Our work comprises combining and integrating two disparate technologies, as they relate to semiconductor wafer processing and thin film structures. The two technologies comprise, on the one hand, semiconductor chemical-mechanical processes (CMP), and, on the other hand, techniques for measuring a thickness of a thin film structure as its surface topography evolves in response to a chemical-mechanical process. We now discuss these two technologies, in turn.
A chemical-mechanical process relates generally to the following situation. Semiconductor wafers increasingly subtend circuit miniaturization and increased density. Fabrication of such a wafer may create an outer wafer surface that has an undesirable high degree of variable topography. Accordingly, it is often necessary to polish such a wafer surface, in order to provide a requisite substantially planar surface.
One such process to this end comprises chemical-mechanical polishing. This process includes holding and rotating a thin, flat wafer of semiconductor material against a wetted polishing surface under controlled chemical, pressure, and temperature conditions. A chemical slurry containing a polishing agent, such as silica or alumina, may be used as an abrasive medium. Additionally, the chemical slurry may contain selected chemicals which can etch various surfaces of a wafer during processing. In sum, the polishing effect on the wafer can result in both a chemical and a mechanical action.
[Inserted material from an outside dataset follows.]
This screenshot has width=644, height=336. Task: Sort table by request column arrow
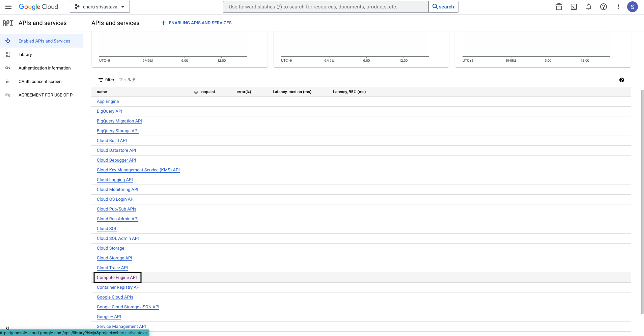pos(196,91)
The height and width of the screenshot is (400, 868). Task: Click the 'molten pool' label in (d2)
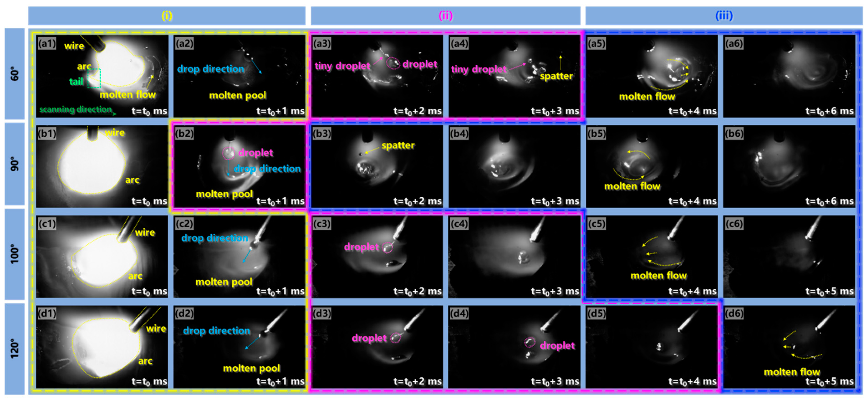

We now turn our attention to the second independent technology alluded to above, namely, techniques for measuring a thickness of a thin film structure. Important and representative such techniques are known. For a first example, we reference Koos et al, U.S. Pat. No. 5,413,941, which discusses certain techniques for in situ detection of chemical-mechanical planarization, including using laser interferomtery and intensity contrast, for determining CMP end point. For a second and a third example, we reference Ledger's work in U.S. Pat. Nos. 5,333,049 and 5,452,953, which disclose employment of full aperture irradiation of a wafer for detection by a camera to initialize a further micropolishing process.